Education is the greatest gift; a life spent with students is a lucky life. I have been teaching at Western Washington University since the 1980s, classes of over four hundred students to small seminars where I help graduate students in archaeology, linguistics, applied, biological, and cultural anthropology build the theoretical scaffolding of a master’s thesis.
I consider the University classroom a special place, unlike any other. Undergraduate students in my various classes can expect to discuss sex and gender, death and dying, religion, violent trauma, war, human rights, and the development of philosophy and theory in a safe, respectful environment, with the expectation of privacy and decorum.
I sometimes use examples from my “little life” to show the relationship between theory and practice, “different ways of knowing,” and the practical applications of cultural anthropology. There is a saying from the 17th century that makes a worthy pedagogical mission statement for anthropologists, “to make the strange familiar and the familiar strange.”
- TOP: 1,541 red chairs were displayed along a main street in Sarajevo as the city marked the 20th anniversary of the start of the Bosnian war on April 6, 2012. Photo © Amel Emric / AP
- ABOVE LEFT: Bust of the goddess of Issa, Vis Museum, Croatia
- RIGHT: Bust of the goddess Aphrodite, Vis Museum, Croatia
Society for Applied Anthropology
At the Annual Meeting of the Society for Applied Anthropology in Vancouver British Columbia, I delivered a paper on Workplace Bullying in Higher Education: The Misunderstood Academicus in a session on Anthropological Research Suggesting Positive Outcomes for Challenging Issues in Higher Education.
Anthropology 301, The Development of Anthropology, is an integrative history and analysis of the development of Western thought and anthropological theory and practice. The class is directed at anthropology majors, especially those undergraduates who intend to continue in the discipline.

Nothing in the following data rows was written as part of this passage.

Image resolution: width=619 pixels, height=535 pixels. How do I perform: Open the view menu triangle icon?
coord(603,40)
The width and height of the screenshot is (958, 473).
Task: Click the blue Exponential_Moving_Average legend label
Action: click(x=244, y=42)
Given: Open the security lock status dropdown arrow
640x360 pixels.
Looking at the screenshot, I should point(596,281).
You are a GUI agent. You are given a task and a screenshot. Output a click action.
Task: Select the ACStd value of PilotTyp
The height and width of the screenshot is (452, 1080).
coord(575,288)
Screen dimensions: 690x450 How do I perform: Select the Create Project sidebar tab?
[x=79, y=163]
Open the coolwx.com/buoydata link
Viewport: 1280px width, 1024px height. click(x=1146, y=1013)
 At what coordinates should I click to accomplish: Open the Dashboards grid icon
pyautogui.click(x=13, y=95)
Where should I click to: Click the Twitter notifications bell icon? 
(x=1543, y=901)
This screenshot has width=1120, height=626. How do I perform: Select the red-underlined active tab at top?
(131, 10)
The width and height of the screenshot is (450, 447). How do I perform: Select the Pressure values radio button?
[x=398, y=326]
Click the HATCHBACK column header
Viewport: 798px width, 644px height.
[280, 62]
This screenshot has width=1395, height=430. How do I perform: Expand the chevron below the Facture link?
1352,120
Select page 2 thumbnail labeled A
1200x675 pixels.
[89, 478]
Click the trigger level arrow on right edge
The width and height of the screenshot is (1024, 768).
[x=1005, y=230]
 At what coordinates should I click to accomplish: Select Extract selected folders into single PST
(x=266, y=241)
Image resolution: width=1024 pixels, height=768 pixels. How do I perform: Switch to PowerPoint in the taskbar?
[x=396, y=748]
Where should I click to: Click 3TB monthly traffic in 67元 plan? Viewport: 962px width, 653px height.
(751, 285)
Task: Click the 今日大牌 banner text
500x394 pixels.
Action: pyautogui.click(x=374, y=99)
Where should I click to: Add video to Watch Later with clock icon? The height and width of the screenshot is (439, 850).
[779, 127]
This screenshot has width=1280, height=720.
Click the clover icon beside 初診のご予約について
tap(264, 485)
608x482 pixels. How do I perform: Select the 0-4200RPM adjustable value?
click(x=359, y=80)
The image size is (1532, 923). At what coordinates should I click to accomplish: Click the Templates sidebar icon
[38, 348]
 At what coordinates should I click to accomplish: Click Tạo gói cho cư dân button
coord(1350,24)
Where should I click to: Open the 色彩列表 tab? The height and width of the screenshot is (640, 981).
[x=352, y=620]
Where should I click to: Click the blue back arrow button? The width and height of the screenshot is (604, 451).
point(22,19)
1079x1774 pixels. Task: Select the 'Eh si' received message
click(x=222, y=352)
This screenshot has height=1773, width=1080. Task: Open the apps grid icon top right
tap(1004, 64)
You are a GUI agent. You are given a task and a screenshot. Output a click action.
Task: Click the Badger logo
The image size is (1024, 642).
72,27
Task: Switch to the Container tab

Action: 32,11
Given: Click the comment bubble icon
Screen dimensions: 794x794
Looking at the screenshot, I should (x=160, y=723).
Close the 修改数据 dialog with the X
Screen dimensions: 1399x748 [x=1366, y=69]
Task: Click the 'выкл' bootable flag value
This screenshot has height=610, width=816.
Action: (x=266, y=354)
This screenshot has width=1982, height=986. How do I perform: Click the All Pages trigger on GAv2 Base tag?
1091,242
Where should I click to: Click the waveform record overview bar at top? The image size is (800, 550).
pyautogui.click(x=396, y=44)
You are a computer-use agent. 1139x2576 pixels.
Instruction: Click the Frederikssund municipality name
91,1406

Sex and Gender Roles in Culture
Anthropology 353, Sex and Gender Roles in Culture, examines the intersection of sex, sexuality, and gender through the lens of the anthropological analysis of culture and everyday life.
War and Human Rights
Anthropology 456, War and Human Rights, attempts an understanding of the various ways war and concepts of human rights are central to anthropology. Ultimately, the class will help you consider the ways in which history, society, and values in culture construct war, violence, and abuse as normative and the theory and methods useful in the edification of human rights across cultures.
Trauma and Recovery
Anthropology 490, Trauma and Recovery, is a senior capstone course that critically examines the anthropology of trauma, recovery, and resilience with an emphasis on rethinking the human experience as a physiological, psychological, and socio-cultural process.
The History Of And Development Of Anthropology
Anthropology 501 examines the development of principal theoretical orientations and methods in the cultural and historical setting; development of anthropology as a discipline. Anthropology 501 is a reading and discussion seminar, augmented with essays and class presentations.
I have always pursed an interest in “what it means to be human,” particularly research essential to an understanding of violence and trauma in culture.
One of my first publications (1989), “The Imperishable Virginity of Saint Maria Goretti,” is about the rape of a young religious virgin girl, part of my own lived experience, and her fast track to sainthood because, in the words of my parish priest, “she chose death over rape.” My education at the University provided the skills to objectively analyze and articulate in writing what I could not speak about directly because of fear and shame.
I was writing a dissertation about immigration from islands off the Dalmatian Coast of Croatia, when the tanks rolled into Croatia in 1991. My scholarship changed direction as I studied the war in Croatia and Bosnia, the mass rapes, war crimes, and the genocide in Bosnia. I attended trials at the International Criminal Tribunal for the Former Yugoslavia and participated in conferences on war crimes and genocide. I was able to bring students with me to the ICTY and genocide conferences in Sarajevo, Bosnia, and to see them pursue their own careers in social justice and international criminal law.
Research informs my teaching and humble scholarship concerning what Ludwig Wittgenstein described as subjects more easily “passed over in silence.” My experience suggests the research itself provides the available light to continue with the mission.